» EXERCISE DIRECTIONS:
In the entries below, how many lines hold the string "toolbar"? Answer with the number only.

[Opening PROVIDED MATERIAL section]

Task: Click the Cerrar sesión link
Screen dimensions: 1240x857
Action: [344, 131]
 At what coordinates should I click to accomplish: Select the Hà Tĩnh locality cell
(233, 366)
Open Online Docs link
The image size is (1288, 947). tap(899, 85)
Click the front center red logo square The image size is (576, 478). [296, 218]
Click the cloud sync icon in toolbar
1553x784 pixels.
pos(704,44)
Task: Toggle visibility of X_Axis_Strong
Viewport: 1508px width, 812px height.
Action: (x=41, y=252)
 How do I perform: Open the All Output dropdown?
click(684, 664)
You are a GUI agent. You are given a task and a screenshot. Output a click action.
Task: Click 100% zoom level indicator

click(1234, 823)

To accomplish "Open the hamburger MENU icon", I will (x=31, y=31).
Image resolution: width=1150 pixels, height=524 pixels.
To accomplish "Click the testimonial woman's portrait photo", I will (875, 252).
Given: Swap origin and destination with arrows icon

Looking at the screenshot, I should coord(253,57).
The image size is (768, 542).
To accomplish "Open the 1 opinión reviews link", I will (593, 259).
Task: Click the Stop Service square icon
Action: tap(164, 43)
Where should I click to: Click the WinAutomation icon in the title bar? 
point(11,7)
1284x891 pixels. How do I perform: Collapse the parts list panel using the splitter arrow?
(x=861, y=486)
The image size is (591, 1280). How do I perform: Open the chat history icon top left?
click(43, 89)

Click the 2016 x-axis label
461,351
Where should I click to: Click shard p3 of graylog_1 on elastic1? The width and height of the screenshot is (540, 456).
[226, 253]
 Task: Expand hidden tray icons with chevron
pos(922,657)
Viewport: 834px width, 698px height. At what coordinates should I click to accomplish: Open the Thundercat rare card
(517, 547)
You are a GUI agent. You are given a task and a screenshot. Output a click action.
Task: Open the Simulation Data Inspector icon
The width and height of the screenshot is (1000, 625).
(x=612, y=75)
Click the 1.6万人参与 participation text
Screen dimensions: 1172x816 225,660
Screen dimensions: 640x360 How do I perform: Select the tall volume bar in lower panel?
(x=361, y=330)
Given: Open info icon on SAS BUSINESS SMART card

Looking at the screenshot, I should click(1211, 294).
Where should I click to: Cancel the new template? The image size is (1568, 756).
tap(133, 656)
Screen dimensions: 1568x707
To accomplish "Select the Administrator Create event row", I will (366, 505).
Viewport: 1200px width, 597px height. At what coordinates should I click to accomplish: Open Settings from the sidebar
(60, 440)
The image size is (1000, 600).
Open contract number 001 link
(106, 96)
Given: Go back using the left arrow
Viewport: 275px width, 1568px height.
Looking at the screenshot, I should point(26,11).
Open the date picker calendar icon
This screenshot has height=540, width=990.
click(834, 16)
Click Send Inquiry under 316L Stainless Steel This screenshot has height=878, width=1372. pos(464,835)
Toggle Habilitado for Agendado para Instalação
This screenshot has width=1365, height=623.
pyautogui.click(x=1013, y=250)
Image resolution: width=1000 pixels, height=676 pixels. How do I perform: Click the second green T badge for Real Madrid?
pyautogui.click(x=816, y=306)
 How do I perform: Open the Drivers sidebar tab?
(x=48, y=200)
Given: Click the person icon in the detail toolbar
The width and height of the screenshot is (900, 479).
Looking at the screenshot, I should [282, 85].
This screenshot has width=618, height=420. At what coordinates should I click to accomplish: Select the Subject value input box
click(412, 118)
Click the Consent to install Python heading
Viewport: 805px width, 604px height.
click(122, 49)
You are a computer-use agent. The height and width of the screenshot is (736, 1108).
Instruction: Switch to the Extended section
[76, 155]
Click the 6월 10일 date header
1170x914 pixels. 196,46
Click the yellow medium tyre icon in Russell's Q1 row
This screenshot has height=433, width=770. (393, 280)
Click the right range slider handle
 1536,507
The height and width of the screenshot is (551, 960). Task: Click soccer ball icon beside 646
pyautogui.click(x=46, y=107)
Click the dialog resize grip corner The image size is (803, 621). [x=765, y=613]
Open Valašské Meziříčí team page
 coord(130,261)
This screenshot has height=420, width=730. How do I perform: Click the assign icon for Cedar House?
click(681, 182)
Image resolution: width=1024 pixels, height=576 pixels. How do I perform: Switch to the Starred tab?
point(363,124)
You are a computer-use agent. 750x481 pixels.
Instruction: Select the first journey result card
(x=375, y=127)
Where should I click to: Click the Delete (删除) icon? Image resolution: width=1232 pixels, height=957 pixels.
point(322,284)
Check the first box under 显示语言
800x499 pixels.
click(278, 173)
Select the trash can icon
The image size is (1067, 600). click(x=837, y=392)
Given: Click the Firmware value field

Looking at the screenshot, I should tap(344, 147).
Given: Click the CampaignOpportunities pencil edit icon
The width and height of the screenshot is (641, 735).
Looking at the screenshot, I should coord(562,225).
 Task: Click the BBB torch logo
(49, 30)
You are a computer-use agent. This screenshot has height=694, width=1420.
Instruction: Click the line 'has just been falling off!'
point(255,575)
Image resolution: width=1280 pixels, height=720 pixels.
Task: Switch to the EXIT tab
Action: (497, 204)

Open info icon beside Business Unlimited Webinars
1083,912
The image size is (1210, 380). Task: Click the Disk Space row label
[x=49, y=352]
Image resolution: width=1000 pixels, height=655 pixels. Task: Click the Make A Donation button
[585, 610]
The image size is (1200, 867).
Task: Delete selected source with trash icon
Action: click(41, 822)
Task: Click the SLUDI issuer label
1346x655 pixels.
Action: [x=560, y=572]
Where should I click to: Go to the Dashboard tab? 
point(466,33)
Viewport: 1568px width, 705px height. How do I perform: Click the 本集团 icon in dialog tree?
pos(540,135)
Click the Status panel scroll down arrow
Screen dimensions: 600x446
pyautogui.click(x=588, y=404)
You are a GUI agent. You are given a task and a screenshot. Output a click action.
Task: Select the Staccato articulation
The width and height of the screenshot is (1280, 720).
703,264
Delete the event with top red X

[Closing PROVIDED MATERIAL section]

» PROBLEM SOLUTION:
2